#### Task directions
Which lines in the entries below contain the string "should"? Copy each such line in full.

==== Entries ====

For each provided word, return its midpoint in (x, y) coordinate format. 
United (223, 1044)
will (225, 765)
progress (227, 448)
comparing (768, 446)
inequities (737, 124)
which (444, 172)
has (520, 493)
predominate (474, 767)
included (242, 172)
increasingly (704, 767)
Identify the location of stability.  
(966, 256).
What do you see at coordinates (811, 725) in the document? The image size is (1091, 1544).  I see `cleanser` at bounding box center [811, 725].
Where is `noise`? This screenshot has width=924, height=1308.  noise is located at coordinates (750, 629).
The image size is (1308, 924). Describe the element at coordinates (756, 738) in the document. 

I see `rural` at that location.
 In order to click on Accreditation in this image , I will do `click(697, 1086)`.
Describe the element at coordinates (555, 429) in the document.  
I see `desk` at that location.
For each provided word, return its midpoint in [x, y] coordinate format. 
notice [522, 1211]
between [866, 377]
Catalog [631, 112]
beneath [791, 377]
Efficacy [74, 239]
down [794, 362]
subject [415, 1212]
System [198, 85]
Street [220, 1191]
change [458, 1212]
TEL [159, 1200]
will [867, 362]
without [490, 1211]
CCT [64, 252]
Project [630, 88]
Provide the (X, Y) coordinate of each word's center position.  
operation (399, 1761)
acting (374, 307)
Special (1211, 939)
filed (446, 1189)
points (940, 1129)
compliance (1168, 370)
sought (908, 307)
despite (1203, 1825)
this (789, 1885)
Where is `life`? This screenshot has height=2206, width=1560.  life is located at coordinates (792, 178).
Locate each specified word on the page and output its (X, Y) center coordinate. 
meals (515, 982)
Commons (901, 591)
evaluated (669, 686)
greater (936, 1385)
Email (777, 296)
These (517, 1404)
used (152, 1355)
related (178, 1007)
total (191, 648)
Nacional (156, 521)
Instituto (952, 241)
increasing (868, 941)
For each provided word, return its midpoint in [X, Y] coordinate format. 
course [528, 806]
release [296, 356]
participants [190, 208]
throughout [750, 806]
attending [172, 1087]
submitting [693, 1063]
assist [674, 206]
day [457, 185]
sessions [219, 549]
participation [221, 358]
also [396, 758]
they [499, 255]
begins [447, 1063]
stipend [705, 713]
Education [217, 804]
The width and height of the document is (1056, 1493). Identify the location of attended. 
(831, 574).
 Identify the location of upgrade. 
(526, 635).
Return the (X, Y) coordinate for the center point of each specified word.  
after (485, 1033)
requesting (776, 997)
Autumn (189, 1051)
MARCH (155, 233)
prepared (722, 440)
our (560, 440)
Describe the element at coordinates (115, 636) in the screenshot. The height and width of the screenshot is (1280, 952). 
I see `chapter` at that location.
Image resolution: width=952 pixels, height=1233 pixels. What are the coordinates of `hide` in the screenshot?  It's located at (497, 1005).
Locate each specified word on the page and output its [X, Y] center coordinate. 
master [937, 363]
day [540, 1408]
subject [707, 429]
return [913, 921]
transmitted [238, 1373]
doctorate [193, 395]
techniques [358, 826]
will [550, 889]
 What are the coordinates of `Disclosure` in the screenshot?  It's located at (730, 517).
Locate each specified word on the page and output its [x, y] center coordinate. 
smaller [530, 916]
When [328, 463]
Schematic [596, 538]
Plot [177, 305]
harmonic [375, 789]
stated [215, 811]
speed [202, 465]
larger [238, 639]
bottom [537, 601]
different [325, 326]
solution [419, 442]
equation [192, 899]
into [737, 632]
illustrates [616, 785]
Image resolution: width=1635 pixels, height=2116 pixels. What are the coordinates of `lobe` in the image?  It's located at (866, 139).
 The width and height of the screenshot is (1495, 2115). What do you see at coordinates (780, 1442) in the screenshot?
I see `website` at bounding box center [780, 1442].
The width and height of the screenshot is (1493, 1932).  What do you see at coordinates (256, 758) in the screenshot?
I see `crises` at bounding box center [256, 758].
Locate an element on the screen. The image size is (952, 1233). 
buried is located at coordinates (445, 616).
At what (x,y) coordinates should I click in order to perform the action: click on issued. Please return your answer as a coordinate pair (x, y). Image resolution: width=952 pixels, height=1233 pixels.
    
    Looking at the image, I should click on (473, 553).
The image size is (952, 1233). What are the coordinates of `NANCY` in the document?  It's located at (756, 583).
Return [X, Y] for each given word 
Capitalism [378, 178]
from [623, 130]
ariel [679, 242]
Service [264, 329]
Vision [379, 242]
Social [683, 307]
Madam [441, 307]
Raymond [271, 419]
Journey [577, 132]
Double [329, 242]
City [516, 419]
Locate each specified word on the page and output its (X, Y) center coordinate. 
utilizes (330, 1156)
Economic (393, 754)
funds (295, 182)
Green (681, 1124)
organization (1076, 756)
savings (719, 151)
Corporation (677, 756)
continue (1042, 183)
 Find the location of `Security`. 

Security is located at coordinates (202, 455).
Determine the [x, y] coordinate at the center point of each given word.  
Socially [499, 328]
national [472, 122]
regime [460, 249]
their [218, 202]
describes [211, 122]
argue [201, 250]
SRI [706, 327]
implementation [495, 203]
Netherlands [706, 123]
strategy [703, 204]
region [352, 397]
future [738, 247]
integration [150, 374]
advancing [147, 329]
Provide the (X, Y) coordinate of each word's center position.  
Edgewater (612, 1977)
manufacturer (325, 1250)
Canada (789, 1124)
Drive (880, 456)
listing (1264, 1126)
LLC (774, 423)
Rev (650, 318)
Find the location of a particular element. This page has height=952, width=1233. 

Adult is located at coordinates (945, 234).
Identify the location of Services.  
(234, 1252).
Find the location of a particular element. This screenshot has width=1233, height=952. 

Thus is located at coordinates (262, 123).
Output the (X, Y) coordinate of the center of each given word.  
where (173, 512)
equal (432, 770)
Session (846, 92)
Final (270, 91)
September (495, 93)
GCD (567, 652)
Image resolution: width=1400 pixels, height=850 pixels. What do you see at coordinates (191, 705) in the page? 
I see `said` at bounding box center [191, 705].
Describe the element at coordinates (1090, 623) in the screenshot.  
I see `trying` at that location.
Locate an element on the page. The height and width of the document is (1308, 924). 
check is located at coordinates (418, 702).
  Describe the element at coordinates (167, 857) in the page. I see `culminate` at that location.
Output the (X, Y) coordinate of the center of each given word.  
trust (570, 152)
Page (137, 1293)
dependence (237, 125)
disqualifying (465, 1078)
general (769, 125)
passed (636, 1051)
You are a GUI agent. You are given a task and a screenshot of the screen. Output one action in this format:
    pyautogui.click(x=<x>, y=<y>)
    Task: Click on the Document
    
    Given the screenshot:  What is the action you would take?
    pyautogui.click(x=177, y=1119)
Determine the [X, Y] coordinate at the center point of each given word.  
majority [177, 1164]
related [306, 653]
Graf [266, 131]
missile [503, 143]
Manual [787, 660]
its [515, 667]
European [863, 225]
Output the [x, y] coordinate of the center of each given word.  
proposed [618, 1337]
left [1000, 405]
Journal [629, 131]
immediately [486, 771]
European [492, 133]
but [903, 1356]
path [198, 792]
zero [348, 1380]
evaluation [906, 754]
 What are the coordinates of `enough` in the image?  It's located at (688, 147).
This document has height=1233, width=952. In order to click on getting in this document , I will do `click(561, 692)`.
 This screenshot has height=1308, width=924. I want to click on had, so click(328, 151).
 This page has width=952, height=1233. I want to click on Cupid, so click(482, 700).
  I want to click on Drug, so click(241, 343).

====

#### Solution for this problem
At what (x,y) coordinates should I click in order to perform the action: click on issued. Please return your answer as a coordinate pair (x, y). Image resolution: width=952 pixels, height=1233 pixels.
    Looking at the image, I should click on (473, 553).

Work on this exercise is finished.